Responsabilidade e recuperação
Em suas declarações, Haddad afirmou que, embora não haja uma estimativa final, há centenas de milhões de reais retidos nessas associações, garantindo que ninguém sairá prejudicado, porém, deixando claro que o ônus recairá sobre essas entidades, inclusive com a possibilidade de utilização de bens pessoais para a quitação.
Até o momento, a Advocacia-Geral da União (AGU) solicitou judicialmente o bloqueio de R$ 2,5 bilhões em bens pertencentes a 12 entidades envolvidas nas cobranças fraudulentas. No entanto, persistem incertezas quanto à localização dos recursos desviados e à viabilidade de uma recuperação integral.
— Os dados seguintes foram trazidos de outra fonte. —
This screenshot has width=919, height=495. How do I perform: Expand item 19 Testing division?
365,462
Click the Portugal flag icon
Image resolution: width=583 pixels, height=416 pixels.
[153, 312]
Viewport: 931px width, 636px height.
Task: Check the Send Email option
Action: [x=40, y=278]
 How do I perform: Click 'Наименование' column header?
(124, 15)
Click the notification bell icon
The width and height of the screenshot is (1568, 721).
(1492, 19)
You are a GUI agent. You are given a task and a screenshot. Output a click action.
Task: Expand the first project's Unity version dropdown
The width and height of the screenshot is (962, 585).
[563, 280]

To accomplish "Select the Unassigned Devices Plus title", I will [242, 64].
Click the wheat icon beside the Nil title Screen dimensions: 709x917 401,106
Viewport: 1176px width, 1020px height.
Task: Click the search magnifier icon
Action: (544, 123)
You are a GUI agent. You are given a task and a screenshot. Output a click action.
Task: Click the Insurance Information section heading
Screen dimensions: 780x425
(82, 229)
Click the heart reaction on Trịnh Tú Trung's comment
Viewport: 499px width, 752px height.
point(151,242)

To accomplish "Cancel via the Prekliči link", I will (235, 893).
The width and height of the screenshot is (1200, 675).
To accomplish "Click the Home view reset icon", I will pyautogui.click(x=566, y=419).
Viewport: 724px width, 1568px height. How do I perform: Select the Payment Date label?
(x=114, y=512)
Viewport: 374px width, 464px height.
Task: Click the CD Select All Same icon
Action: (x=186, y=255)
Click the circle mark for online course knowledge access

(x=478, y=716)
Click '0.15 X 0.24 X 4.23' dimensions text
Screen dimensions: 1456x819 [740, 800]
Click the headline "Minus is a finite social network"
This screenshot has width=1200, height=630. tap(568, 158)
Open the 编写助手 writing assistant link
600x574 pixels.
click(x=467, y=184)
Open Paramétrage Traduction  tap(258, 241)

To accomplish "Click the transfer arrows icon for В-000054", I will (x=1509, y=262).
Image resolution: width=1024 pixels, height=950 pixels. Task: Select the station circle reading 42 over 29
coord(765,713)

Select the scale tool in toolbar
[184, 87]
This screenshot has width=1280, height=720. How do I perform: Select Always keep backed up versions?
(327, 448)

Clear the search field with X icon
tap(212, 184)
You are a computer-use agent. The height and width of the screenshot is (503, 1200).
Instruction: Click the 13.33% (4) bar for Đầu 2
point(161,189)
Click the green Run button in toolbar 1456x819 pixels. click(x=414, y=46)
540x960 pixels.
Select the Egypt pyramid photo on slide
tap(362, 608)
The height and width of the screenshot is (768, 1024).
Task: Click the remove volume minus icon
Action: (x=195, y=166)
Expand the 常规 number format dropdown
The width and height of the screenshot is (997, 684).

O total dos descontos indevidos realizados entre março de 2020 e março de 2025 foi avaliado pelo governo em R$ 5,9 bilhões, o que significa que o reembolso previsto por Haddad representa cerca de um terço dessas cobranças efetuadas no período mencionado.
Nesse contexto, o INSS deu início à devolução de R$ 292 milhões referentes a mensalidades associativas irregulares cobradas somente no mês de abril de 2025. O processo de ressarcimento é tratado como prioritário pelo governo, embora a fonte de recursos para a integral restituição ainda precise ser definida em coordenação com os setores jurídicos competentes.